If Ali Wong radicalized pregnant raunch, Schumer radicalizes pregnant rawness. She refuses to cut away, and, in turn, refuses the audience comfort. Yes, the barf and the boobs are the joke — the joke on you for expecting prim, polite modesty. In 1952, Lucille Ball caused a scandal when I Love Lucy revealed her protagonist as TV’s first pregnant character (without uttering the apparently-vulgar word “pregnant” even once). Nearly 70 years later, the visuals of pre- and post-natal life are so rarely on screen that they remain shocking today.
Expecting Amy also succeeds as a love letter to her husband, Fischer, a soft-spoken but similarly irreverent personality who shares playful chemistry with his quick-witted wife. Her earlier career explored the horrors of entitled machismo, mocking toxic boyfriends and horndog attitudes, so it’s a surprising delight to see Schumer in the glow of supportive partnership.
Some of the most memorable segments from the series delve into Fischer’s autism, including the audio-captured moment his medical evaluator reveals his diagnosis. Fischer, shown here to be sweet, genial and a little bit dorky, pairs well with the acerbic Schumer. While Schumer sometimes leans into stereotypes about people on the spectrum, she’s always loving when describing his unique responses to her. If anything, Expecting Amy normalizes neurodivergence, especially in showcasing Fischer’s emotional and nurturing spirit (as opposed to a robotic or unfeeling one, as autistic people are often portrayed as having).
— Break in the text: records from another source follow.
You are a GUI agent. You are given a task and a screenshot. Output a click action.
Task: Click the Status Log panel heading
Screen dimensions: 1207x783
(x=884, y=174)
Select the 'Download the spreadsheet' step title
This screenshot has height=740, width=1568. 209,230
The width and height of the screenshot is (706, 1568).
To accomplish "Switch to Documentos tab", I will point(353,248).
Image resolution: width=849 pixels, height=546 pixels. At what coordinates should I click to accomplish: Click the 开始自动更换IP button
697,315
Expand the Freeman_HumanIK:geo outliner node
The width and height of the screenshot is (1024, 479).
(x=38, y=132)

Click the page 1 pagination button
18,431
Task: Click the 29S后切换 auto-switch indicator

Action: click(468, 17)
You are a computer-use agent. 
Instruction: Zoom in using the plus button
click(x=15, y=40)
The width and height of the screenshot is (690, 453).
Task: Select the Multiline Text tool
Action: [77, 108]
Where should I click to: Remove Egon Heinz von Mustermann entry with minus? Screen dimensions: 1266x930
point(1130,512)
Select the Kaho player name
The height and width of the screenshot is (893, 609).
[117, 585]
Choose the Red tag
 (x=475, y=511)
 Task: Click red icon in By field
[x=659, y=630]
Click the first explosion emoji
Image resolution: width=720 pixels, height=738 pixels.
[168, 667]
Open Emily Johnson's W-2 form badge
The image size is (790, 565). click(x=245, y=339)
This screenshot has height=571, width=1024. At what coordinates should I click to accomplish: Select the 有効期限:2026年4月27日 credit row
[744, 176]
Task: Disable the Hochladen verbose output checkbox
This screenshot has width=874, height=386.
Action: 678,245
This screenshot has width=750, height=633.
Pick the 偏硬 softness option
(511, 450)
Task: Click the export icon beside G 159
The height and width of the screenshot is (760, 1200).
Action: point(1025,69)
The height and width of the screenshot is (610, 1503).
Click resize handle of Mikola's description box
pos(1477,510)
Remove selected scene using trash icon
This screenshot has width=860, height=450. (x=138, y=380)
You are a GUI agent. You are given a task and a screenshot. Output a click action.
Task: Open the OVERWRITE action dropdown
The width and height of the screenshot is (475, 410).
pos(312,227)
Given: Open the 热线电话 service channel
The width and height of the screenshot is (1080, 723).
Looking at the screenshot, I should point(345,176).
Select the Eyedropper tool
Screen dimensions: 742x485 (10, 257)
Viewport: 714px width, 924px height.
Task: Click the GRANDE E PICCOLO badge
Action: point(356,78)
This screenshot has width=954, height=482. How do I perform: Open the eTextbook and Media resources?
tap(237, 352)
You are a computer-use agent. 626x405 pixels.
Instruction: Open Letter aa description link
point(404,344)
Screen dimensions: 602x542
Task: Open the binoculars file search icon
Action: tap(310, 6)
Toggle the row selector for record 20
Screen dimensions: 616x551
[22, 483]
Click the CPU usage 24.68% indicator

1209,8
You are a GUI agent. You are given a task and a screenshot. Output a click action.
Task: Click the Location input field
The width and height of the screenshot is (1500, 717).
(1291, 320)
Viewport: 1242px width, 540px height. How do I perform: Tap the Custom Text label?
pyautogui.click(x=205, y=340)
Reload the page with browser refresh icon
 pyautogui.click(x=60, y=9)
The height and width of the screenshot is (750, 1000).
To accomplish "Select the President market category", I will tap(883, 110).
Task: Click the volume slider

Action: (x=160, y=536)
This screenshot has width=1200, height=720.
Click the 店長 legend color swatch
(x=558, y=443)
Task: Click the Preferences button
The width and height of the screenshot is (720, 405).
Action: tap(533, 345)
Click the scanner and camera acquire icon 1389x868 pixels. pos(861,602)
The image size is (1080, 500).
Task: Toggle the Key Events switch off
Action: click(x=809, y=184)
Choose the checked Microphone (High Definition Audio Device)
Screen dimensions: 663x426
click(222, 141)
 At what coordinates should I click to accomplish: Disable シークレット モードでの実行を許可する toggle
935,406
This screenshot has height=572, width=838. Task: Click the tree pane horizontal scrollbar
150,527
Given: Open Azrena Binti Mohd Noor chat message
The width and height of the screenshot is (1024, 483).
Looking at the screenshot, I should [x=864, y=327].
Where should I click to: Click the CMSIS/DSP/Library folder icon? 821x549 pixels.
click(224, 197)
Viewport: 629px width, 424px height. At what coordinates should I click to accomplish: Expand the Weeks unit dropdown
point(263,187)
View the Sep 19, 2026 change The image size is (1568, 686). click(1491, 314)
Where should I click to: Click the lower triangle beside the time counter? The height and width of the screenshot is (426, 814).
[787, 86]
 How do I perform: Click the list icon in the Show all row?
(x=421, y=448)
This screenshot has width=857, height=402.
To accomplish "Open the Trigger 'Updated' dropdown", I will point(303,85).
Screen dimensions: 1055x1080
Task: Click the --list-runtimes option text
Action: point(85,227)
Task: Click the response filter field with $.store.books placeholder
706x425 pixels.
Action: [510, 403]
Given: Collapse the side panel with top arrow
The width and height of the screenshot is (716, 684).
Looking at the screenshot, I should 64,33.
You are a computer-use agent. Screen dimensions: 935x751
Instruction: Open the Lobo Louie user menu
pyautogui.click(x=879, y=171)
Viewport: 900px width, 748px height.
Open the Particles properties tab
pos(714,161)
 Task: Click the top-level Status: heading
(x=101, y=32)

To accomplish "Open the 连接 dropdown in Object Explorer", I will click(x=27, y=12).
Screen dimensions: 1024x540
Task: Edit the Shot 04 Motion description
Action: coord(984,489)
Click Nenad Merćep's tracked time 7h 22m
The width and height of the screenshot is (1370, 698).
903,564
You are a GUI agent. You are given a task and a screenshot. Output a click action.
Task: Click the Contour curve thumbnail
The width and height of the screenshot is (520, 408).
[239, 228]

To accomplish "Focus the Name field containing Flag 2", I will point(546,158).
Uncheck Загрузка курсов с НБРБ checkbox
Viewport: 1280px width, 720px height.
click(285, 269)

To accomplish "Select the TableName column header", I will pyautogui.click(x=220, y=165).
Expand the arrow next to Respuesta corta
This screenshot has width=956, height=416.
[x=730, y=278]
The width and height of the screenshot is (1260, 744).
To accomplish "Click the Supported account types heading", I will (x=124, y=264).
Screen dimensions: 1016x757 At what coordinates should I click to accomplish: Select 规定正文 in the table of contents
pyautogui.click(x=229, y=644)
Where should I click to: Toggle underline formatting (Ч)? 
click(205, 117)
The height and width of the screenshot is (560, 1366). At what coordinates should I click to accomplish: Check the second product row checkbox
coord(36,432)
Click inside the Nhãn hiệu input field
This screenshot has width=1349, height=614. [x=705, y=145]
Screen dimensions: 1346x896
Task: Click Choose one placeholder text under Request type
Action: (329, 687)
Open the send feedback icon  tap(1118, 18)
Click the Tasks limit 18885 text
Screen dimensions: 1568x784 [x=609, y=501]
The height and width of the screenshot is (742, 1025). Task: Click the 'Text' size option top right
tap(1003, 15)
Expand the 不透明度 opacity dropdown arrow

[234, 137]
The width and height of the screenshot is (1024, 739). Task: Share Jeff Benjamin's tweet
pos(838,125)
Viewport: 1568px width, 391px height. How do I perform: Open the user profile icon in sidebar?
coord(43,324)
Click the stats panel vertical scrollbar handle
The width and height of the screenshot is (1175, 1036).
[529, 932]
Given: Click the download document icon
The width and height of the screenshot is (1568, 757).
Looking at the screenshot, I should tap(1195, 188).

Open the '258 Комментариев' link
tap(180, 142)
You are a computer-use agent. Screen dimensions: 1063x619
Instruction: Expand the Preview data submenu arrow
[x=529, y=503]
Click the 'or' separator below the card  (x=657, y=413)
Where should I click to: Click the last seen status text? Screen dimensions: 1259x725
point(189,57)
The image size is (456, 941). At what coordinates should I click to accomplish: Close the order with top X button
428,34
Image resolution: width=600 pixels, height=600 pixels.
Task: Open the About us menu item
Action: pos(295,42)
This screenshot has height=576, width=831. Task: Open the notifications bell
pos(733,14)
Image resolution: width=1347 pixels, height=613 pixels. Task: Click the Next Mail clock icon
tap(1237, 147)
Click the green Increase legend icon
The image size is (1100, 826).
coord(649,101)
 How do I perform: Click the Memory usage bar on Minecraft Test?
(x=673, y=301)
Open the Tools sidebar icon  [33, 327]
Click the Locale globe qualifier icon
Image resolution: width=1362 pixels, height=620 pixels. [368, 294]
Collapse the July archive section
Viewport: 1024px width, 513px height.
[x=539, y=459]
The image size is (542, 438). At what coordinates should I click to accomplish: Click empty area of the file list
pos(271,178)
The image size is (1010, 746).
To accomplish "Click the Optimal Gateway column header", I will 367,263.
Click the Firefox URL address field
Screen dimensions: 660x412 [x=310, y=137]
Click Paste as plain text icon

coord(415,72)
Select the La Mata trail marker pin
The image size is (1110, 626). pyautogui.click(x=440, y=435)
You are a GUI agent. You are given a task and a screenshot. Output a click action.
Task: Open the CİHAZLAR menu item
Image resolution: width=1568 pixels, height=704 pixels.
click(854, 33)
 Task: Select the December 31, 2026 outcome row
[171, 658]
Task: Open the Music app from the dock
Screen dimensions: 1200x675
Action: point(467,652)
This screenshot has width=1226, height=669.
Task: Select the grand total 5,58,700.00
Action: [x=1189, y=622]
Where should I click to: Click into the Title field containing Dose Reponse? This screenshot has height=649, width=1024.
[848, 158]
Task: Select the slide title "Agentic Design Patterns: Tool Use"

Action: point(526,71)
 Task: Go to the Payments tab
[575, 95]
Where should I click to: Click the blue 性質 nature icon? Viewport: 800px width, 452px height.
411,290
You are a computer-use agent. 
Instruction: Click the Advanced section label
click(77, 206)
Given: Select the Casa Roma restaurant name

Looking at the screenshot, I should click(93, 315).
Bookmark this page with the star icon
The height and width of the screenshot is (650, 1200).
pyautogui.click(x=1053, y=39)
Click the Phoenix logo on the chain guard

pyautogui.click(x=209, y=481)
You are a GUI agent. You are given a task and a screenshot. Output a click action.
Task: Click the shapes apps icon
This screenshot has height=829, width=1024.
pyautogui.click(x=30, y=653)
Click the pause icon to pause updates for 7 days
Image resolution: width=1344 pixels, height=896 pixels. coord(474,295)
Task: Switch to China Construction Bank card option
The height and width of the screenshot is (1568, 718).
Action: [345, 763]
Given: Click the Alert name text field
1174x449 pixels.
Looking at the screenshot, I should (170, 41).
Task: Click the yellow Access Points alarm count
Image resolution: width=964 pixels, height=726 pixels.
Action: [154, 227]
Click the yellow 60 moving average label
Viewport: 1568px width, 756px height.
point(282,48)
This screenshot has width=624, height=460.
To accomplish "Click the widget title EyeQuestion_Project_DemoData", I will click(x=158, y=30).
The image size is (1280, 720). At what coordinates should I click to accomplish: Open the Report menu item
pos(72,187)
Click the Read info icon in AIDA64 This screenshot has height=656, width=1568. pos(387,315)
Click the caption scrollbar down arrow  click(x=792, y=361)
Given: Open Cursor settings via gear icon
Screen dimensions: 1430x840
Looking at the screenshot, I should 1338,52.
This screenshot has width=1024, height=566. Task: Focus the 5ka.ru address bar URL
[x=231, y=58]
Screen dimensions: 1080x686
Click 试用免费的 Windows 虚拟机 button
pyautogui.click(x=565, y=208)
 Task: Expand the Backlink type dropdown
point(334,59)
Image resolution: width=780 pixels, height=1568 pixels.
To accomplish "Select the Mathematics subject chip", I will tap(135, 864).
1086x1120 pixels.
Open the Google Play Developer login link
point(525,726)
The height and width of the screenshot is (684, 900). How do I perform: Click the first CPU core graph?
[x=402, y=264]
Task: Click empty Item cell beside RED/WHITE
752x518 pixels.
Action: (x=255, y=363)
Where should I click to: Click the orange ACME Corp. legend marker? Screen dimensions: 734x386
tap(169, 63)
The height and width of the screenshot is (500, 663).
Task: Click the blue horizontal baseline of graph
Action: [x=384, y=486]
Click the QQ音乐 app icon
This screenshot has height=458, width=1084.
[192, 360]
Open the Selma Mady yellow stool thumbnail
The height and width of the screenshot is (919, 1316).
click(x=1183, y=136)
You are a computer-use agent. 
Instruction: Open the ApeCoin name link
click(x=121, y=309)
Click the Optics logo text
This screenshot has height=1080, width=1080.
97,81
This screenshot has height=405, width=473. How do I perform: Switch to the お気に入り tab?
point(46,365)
Director and editor Alexander Hammer, who also edited Beyoncé’s Homecoming, hyper-focuses on Schumer’s domestic life, but we also see her in the throes of her career: testing jokes at clubs across New York City, producing promotional photo shoots and filming her Netflix stand-up special. Even in her private moments, you see that Schumer is always working, always developing her craft. She can’t help but make a joke because she’s trained herself into twisting expectations. How much do her performances reflect her true personality and how much of her true personality is performance? (“I can’t believe we’re gonna have another white man in the house,” she kids upon learning the sex of her fetus.) In the portrait of this artist, we finally see the effort put into being “effortless”.